Actually, though, it is probably effects such as pleiotropy and gene-silencing that will end our love affair with genetic engineering.
And yet another complication is that of genetic instability. It has been shown that the genetic profile of modified plants such as rice is not stable over time. Plants with inserted genes tend to acquire more or fewer copies of the new gene over a number of generations. This effect, in combination with the other two, could have grave and unknown consequences if human beings are genetically modified. While the deleterious results of genetic instability can be avoided by destroying the old plants and using only new seed from controlled stock for each sowing (as is the case with the F1 hybrid plants we have already), this can’t be used with people. Not this side of a eugenics nightmare, anyway.
Already with its genetically engineered plants Monsanto is fighting a growing number of litigations brought because its plants are not doing what was expected. For example, many of those farmers who grew Monsanto’s herbicide-resistant cotton in the nineties incurred severe crop losses as the cotton balls fell off the plants. No one knows why. A similar thing happened in 1996, when this time Monsanto’s pest-resistant variety of cotton couldn’t withstand the stress of high temperatures in the Southern USA. The plants were infested with hordes of boll weevils, which would have destroyed the crops entirely if they hadn’t been sprayed with insecticides.
We can all play our part in derailing this dangerous brand of biotechnology, and the fight starts in the local shop and supermarket, where we can boycott genetically modified foods. Although corporations like Monsanto are trying to circumvent food-labelling regulations that require genetically modified foods to be so labelled, many suppliers and retailers, such as Iceland, have eliminated genetically modified ingredients from their own-brand products.
We should support them and demand that others follow their lead.

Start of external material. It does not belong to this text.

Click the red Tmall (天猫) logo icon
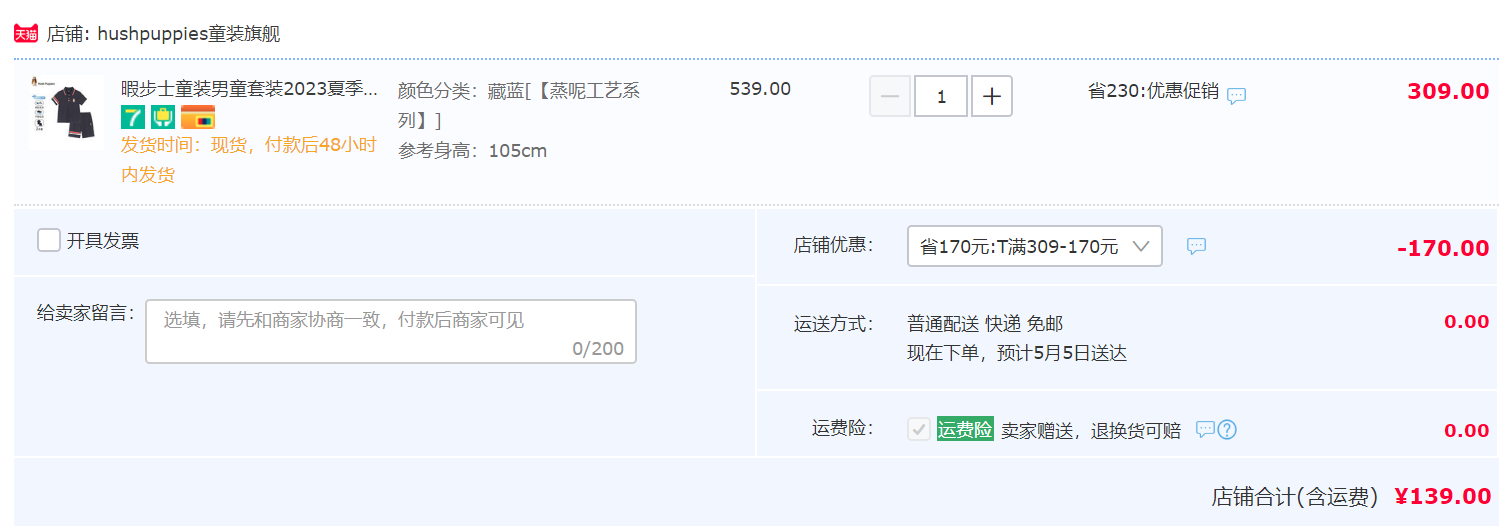This screenshot has height=526, width=1511. pyautogui.click(x=26, y=34)
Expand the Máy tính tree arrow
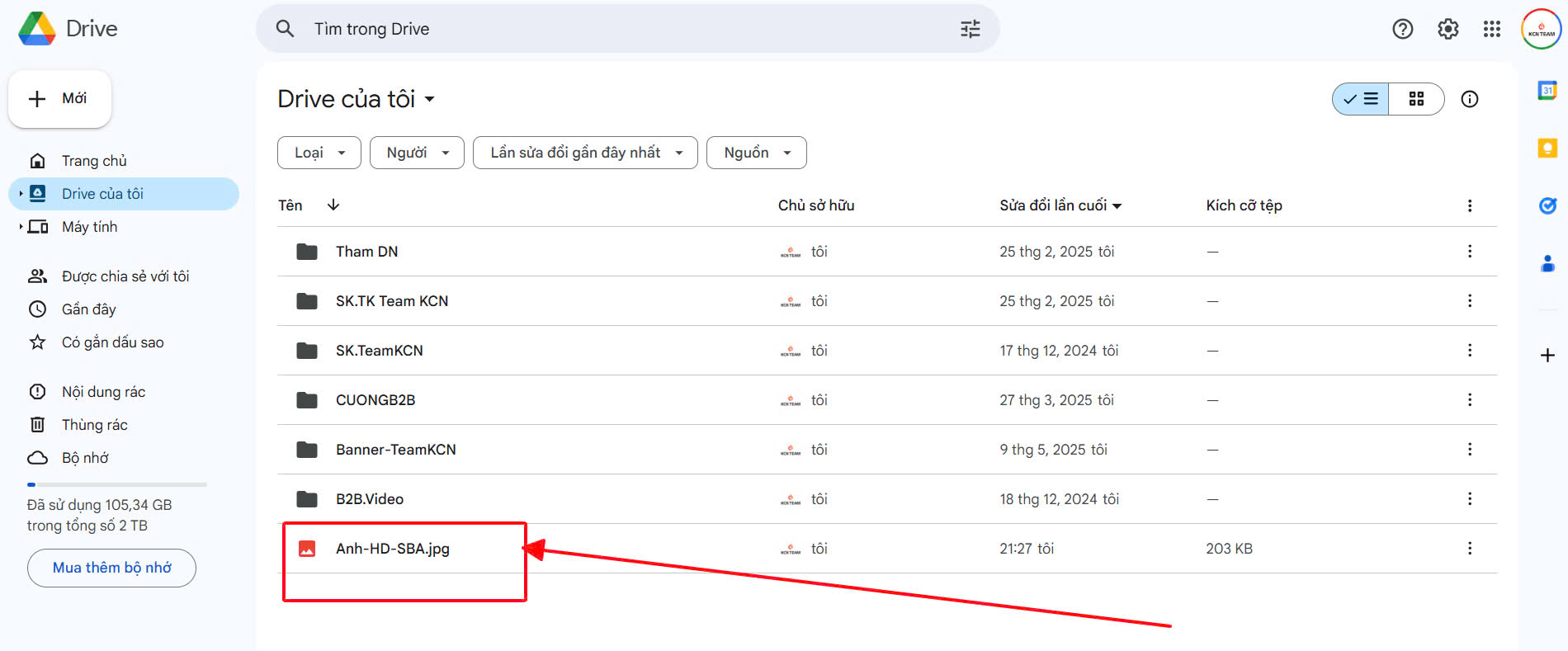1568x651 pixels. [21, 226]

Greenpeace and Friends of the Earth are running campaigns against genetically modified food, and we should get involved in them too.
If we don’t stand up for soya beans today, tomorrow it will be us.
This article was written at a time when Monsanto looked ready to dominate the world: it had initiated $8 billion worth of mergers and captured a huge share of the global seed and agrochemicals market.
Amazingly, by December 1999, Monsanto had all but disappeared. Mounting consumer fears about the safety of its products, along with the reluctance of farmers to plant its seeds and financiers to invest, caused its share price to plummet, and Monsanto was swallowed by the drugs company Pharmacia and Upjohn.
This rapid downturn in Monsanto’s fortunes is an object lesson. Surely no-one can now doubt the power we hold when we stand up for soya beans.